ABOUT THIS TASK
Set each line of the material below down word for word, from the first through the line that holds "The image size is (1064, 685).", but not the pictures.

RECORDS SUPPLIED
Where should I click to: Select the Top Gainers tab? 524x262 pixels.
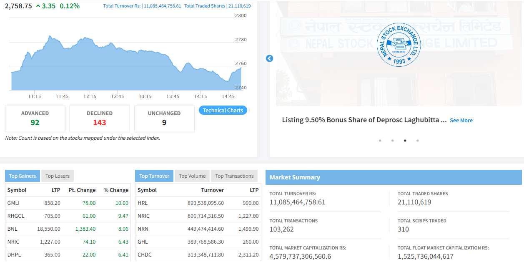(23, 176)
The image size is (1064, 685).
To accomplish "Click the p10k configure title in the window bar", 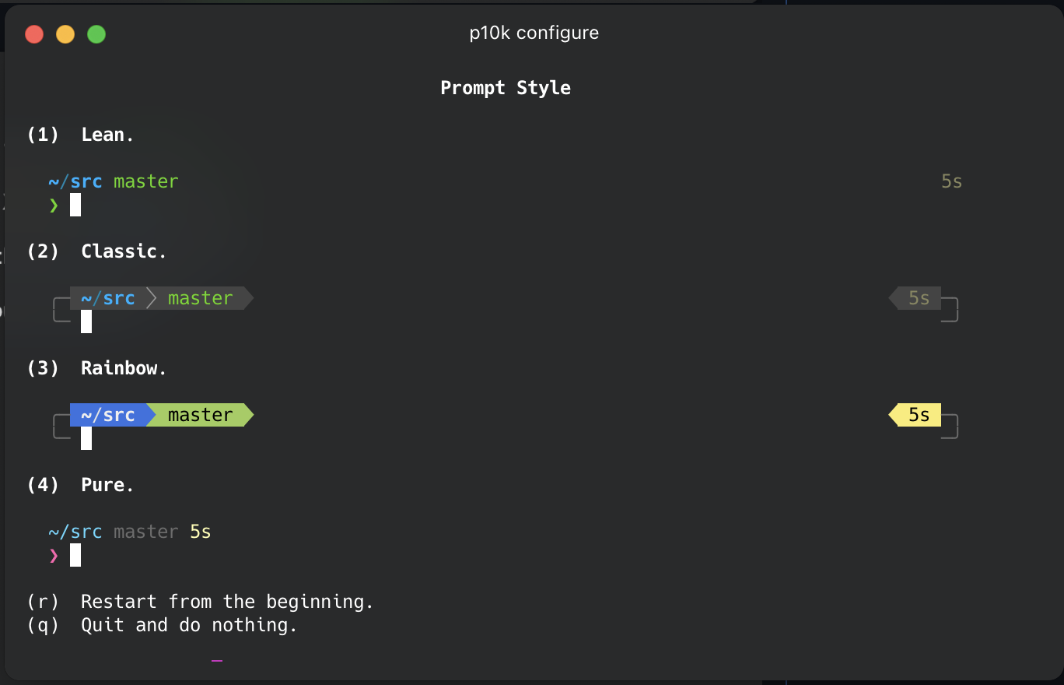I will pyautogui.click(x=534, y=32).
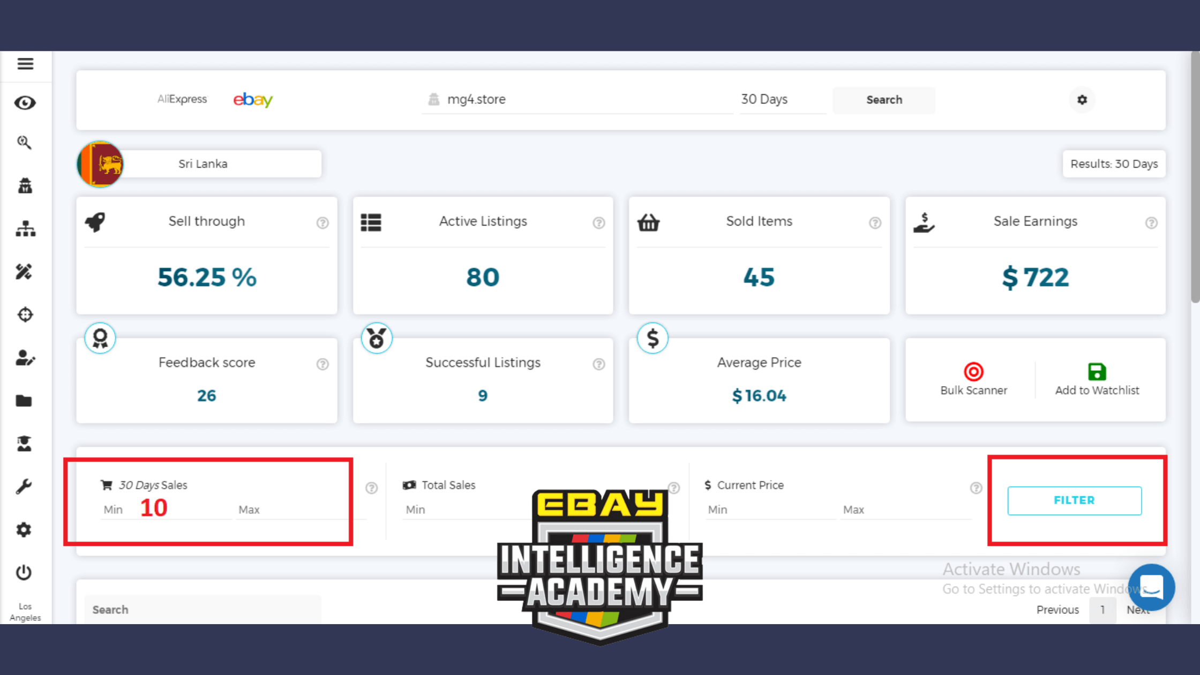Open the 30 Days period dropdown
The height and width of the screenshot is (675, 1200).
(x=782, y=100)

SOLUTION
Where should I click to: Select the Top Gainers tab? 524x262 pixels.
(23, 176)
The image size is (1064, 685).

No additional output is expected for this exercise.